Exercise 1: List the larger animals named in the text on SAS jungle conditions.
Exercise 2: Output the text on SAS jungle conditions between "After the Communists, Cooper" and "to heal up.", inclusive.

Text segment:
______

The forest abounded with unpleasant surprises. There were malarial mosquitoes, sand-flies with a sting that caused nettle-rash, bees that killed by suffocation, wasps with an allergenic chemical that bloated the flesh, hornets so aggressive they buzz-bombed anything that moved, red ants, hairy caterpillars, fever-laden ticks, centipedes, scorpions and venomous snakes that might rear up suddenly on the track. There were also larger animals – elephant, tiger, water-buffalo, bush pig, and even rhino. The most hated creatures of all were the leeches that could creep inside a man’s clothes or through his boot-eyelets. Some were poisonous, others – the swamp-dwelling bull- or tiger-leech – could suck half a pint of blood at a go.
After the Communists, Cooper commented, leeches were their number one adversary. ‘You couldn’t feel them,’ he wrote, ‘but as they slowly sucked blood, they enlarged into horrible black swollen lumps.’2 They had an alarming propensity for homing in on a man’s private parts. It wasn’t unknown for a leech to crawl
down the urethra and expand inside, from where it could only be dislodged by surgery. Trooper Don ‘Lofty’ Large, an ex-Gloster who had fought the Chinese at the heroic battle of the Imjin River in Korea, once claimed to have seen eleven leeches clinging to the end of a comrade’s penis. ‘It looked like a bunch of grapes hanging out of his slacks,’ he wrote. ‘When he pulled them off he bled like a stuck pig.’3 Leech-bites could develop into ulcers that needed twice-daily dousing with antiseptic, and took weeks to heal up.
The majority of SAS casualties, though, came from jungle diseases. Malaria-carrying anopheles mosquitoes were more of a problem on the inhabited jungle fringes than in the deep forest. To contract malaria could be an RTU offence, because the SAS were under orders to take daily doses of the newly-developed prophylactic, Paludrine. A common hazard was leptospirosis or ‘lepto’ – a virus carried in the urine of rats, which could be passed on in water through a leech-bite and was potentially fatal.
There were no seasons in the rain-forest but the monsoon. It was almost always hot and wet. Tropical rain fell like a knife, often continuing without a break for seventy-two hours. The wet was a burden an SAS-man had to carry – it soaked his clothes and his equipment, doubling the weight, rotting the material within days. Stitches fell to pieces. Boots lost their soles. Wet clothes chafed the skin, making it agony to continue. Mildew could sprout between first and last light.
The patrol carried .30 M1 carbines familiar to Cooper from his days in France and Germany, and a Bren-gun. Lead-scouts were equipped with ‘pump-guns’ – 12-bore pump-action shotguns with deadly 9-ball ammunition. As Bill Anderson had discovered on the unit’s first contact, encounters with the enemy were blink-of-the-eye affairs, and with visibility down to as little as five yards, a pump-gun with its scattershot pattern was frequently a better bet than a high-velocity rifle. Later on, both the M1 and the Bren would be replaced by the 7.62mm FN, the Belgian-made prototype of the standard-issue self-loading rifle, or SLR. Unlike the later model, the FN could be fired fully-automatic.

______

Stored items
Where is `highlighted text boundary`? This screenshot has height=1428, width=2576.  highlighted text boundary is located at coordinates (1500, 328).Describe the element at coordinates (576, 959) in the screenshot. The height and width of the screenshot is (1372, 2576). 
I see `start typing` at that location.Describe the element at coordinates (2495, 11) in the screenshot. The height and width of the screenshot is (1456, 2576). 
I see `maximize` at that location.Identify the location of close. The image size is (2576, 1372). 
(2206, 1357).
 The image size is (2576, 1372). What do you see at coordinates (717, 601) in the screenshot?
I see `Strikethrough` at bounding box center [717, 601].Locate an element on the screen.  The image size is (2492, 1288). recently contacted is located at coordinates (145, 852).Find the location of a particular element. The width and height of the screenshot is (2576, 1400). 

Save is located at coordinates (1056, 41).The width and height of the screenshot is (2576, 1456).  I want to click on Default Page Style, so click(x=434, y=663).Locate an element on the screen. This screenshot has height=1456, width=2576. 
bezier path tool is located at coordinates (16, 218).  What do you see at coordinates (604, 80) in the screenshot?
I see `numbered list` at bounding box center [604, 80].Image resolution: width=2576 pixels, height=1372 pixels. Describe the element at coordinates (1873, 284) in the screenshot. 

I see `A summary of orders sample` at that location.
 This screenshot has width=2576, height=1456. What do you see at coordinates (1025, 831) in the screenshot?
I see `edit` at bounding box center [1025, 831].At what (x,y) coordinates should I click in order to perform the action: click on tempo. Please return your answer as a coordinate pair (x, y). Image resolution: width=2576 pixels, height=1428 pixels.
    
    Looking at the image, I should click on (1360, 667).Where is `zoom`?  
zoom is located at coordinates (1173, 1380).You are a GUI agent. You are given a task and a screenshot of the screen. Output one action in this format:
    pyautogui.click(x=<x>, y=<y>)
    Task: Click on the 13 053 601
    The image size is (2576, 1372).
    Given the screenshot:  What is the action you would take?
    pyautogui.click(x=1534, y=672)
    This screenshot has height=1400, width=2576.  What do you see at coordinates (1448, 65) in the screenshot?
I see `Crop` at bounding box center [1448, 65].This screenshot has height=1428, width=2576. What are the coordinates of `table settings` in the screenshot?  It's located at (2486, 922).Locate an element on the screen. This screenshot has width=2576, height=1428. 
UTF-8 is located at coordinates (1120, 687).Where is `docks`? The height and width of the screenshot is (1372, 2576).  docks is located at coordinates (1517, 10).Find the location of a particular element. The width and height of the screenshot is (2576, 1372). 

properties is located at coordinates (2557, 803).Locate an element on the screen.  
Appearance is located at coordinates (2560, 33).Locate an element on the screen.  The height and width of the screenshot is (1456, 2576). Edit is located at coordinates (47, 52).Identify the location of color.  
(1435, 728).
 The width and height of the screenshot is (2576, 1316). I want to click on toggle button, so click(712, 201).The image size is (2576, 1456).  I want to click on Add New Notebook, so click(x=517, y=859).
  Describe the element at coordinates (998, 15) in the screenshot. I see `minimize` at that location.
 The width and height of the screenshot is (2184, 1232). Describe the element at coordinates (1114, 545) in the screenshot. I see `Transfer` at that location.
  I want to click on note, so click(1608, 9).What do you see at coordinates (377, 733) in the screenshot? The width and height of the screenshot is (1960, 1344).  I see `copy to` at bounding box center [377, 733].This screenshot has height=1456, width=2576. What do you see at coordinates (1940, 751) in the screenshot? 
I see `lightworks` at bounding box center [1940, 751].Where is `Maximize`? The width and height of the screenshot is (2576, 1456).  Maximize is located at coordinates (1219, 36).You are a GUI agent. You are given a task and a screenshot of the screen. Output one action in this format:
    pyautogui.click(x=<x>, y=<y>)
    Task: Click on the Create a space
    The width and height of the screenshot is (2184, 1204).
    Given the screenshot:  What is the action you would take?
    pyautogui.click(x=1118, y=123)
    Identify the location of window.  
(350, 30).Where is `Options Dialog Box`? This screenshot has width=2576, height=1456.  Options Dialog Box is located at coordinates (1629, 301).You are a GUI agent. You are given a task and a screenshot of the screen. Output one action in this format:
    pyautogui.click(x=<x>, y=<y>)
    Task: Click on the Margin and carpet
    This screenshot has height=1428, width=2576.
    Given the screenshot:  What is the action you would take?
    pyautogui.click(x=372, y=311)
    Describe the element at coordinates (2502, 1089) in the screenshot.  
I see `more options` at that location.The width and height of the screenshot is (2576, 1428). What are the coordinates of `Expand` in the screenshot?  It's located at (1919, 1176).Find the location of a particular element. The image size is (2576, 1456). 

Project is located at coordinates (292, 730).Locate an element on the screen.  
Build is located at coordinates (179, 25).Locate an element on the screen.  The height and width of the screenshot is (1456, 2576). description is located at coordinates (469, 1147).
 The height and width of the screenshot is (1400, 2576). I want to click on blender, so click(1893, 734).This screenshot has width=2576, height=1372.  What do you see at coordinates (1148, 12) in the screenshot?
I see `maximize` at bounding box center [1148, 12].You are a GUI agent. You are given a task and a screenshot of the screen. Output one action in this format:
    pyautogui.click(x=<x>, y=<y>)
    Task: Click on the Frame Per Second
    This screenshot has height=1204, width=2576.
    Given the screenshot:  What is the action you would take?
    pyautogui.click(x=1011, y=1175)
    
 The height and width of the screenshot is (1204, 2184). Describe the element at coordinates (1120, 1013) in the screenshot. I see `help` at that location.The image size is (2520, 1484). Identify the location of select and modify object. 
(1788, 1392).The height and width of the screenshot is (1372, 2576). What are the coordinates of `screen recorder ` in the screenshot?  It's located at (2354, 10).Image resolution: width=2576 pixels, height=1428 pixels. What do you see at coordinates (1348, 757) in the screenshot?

______

Written reply 1: elephant, tiger, water-buffalo, bush pig, rhino

Written reply 2:
After the Communists, Cooper commented, leeches were their number one adversary. ‘You couldn’t feel them,’ he wrote, ‘but as they slowly sucked blood, they enlarged into horrible black swollen lumps.’2 They had an alarming propensity for homing in on a man’s private parts. It wasn’t unknown for a leech to crawl
down the urethra and expand inside, from where it could only be dislodged by surgery. Trooper Don ‘Lofty’ Large, an ex-Gloster who had fought the Chinese at the heroic battle of the Imjin River in Korea, once claimed to have seen eleven leeches clinging to the end of a comrade’s penis. ‘It looked like a bunch of grapes hanging out of his slacks,’ he wrote. ‘When he pulled them off he bled like a stuck pig.’3 Leech-bites could develop into ulcers that needed twice-daily dousing with antiseptic, and took weeks to heal up.